やること:
1. この記事について、次の問いに答えてください。
(a) Azure Storage チームが新機能を発表したのは、どのイベントの期間中ですか。
(b) Premium Storage を使うと、VM 1 台につき最大どれだけのストレージを用意できますか。
(c) リリースされた C++ 用クライアント ライブラリのバージョンは何ですか。
2. この記事の「先日、Azure Premium Storage」から「の詳細については、Premium Storage の概要をお読みください。」までを、両端も含めて書き直してください。その際、「レイテンシ」を「遅延時間」に置き換えてください。

抜粋:
Azure Storage に関する Build 2015 での発表

このポストは、4 月 29 日に投稿された Build 2015: Azure Storage Announcements! の翻訳です。

Azure Storage チームは BUILD 2015 の期間中にいくつかの魅力的な新機能を発表しました。これらの新機能が Azure Storage での強力なアプリケーションの作成にさらにお役に立てば幸いです。この記事では、Azure Storage 関連サービスの一般提供開始の発表、各プレビュー プログラムの最新情報、その他の取り組みについてご紹介します。

Azure Storage 関連サービスの一般提供開始について

Premium Storage の一般提供を開始

先日、Azure Premium Storage の一般提供が開始されました。Premium Storage では、データを SSD (ソリッド ステート ドライブ) に保存することにより、Azure Virtual Machines で実行されている入出力負荷の高いワークロードでパフォーマンスを向上させると共に、ディスクのレイテンシを短縮しています。Premium Storage を使用すると、アプリケーションで VM 1 台につき最大 32 TB のストレージをプロビジョニングできるほか、読み取り処理のレイテンシを大幅に短縮し、VM 1 台あたり 64,000 IOPS (1 秒あたりの入出力処理回数) の処理能力を実現します。

Premium Storage の詳細については、Premium Storage の概要をお読みください。

C++ 1.0.0 の一般提供を開始

C++ 用 Microsoft Azure Storage クライアントライブラリ v1.0.0 ( 一般提供 ) がリリースされました。

C++ 用 Azure Storage クライアント ライブラリでは包括的な C++ API が提供されます。この API を Azure Storage で使用すると、次のことが可能です。

  • BLOB コンテナー、Table、Queue の作成/読み取り/削除/リスト作成
  • BLOB の作成/読み取り/削除/リスト作成/コピー、BLOB の範囲の読み取りと書き込み
  • Azure Table のエンティティの挿入/削除/置換/統合/クエリ
  • Azure Queue へのメッセージのエンキューとデキュー
  • コンテナー、BLOB、Table、Queue のリスト作成の遅延処理、エンティティのクエリの遅延処理 (バージョン 1.0.0 より)

(データセットの行)
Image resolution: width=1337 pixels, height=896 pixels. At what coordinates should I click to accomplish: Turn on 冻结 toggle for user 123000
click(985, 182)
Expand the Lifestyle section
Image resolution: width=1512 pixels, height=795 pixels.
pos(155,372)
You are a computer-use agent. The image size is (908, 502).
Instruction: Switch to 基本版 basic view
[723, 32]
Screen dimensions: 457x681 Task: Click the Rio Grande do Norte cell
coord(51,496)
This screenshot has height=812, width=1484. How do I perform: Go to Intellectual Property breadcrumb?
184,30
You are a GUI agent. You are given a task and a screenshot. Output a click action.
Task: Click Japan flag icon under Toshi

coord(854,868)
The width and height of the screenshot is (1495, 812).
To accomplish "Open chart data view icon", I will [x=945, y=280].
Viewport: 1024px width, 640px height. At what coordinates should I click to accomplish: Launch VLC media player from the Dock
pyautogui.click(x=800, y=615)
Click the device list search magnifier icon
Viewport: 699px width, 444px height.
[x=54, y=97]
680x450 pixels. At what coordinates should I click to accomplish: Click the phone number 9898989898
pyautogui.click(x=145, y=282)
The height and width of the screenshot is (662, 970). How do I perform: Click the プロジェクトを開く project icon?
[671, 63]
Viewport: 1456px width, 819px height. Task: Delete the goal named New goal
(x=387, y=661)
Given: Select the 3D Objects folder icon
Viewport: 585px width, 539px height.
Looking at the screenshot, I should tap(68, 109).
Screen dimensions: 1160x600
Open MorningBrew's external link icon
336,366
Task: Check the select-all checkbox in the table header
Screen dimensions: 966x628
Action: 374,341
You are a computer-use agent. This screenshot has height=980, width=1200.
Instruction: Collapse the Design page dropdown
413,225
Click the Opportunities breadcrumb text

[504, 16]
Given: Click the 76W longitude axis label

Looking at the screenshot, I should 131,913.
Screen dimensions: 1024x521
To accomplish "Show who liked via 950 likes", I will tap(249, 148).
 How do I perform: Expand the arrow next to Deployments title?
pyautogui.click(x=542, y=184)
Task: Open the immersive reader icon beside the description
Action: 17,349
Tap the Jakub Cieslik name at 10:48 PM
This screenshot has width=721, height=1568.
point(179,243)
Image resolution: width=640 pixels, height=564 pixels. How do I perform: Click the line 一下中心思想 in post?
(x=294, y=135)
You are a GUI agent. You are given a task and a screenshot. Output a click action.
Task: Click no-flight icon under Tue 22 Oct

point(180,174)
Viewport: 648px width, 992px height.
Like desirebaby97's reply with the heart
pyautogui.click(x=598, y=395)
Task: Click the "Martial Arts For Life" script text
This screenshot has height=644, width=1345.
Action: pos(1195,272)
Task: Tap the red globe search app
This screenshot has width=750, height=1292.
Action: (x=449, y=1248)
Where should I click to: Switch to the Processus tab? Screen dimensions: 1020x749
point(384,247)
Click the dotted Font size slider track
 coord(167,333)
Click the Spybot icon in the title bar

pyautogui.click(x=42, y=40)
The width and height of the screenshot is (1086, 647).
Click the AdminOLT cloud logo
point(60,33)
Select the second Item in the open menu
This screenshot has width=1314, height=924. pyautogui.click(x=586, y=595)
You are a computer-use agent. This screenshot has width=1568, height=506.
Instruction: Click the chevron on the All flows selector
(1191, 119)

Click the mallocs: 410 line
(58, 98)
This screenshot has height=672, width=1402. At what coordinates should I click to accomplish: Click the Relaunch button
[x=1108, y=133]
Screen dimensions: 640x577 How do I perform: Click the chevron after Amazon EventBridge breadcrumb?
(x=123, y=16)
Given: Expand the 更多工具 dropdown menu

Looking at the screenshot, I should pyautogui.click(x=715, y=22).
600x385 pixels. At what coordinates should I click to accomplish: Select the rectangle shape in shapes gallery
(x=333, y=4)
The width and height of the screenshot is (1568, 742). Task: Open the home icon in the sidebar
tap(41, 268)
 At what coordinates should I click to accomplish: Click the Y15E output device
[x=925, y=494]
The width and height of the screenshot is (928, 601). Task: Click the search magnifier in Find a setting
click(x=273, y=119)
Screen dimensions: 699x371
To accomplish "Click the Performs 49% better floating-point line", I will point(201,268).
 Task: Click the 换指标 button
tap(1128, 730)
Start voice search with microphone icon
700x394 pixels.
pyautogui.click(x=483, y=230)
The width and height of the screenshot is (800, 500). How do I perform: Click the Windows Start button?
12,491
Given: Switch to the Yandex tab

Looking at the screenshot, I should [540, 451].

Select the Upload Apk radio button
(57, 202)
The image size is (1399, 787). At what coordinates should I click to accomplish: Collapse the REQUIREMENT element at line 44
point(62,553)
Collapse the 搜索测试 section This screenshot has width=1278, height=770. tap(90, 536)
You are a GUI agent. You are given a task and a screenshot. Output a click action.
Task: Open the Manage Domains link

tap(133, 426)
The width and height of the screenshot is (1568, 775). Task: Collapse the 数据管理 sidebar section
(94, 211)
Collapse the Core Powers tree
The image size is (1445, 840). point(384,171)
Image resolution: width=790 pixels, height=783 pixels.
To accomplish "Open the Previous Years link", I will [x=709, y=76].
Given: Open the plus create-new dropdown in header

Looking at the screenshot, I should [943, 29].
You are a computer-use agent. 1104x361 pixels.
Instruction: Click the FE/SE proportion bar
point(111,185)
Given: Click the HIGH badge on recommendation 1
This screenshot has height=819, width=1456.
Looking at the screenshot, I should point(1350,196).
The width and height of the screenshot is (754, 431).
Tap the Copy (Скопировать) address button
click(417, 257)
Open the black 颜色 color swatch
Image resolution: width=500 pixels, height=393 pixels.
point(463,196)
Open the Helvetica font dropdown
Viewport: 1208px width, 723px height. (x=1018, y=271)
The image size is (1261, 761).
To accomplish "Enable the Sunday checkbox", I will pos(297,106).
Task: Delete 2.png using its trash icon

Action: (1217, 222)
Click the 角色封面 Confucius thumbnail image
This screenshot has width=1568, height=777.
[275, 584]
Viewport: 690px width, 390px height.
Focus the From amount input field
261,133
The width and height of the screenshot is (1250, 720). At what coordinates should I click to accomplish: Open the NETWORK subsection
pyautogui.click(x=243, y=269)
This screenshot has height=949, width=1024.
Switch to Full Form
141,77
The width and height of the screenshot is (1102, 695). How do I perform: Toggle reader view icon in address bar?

各問の答え:
1.
(a) BUILD 2015
(b) 32 TB
(c) v1.0.0

2.
先日、Azure Premium Storage の一般提供が開始されました。Premium Storage では、データを SSD (ソリッド ステート ドライブ) に保存することにより、Azure Virtual Machines で実行されている入出力負荷の高いワークロードでパフォーマンスを向上させると共に、ディスクの遅延時間を短縮しています。Premium Storage を使用すると、アプリケーションで VM 1 台につき最大 32 TB のストレージをプロビジョニングできるほか、読み取り処理の遅延時間を大幅に短縮し、VM 1 台あたり 64,000 IOPS (1 秒あたりの入出力処理回数) の処理能力を実現します。

Premium Storage の詳細については、Premium Storage の概要をお読みください。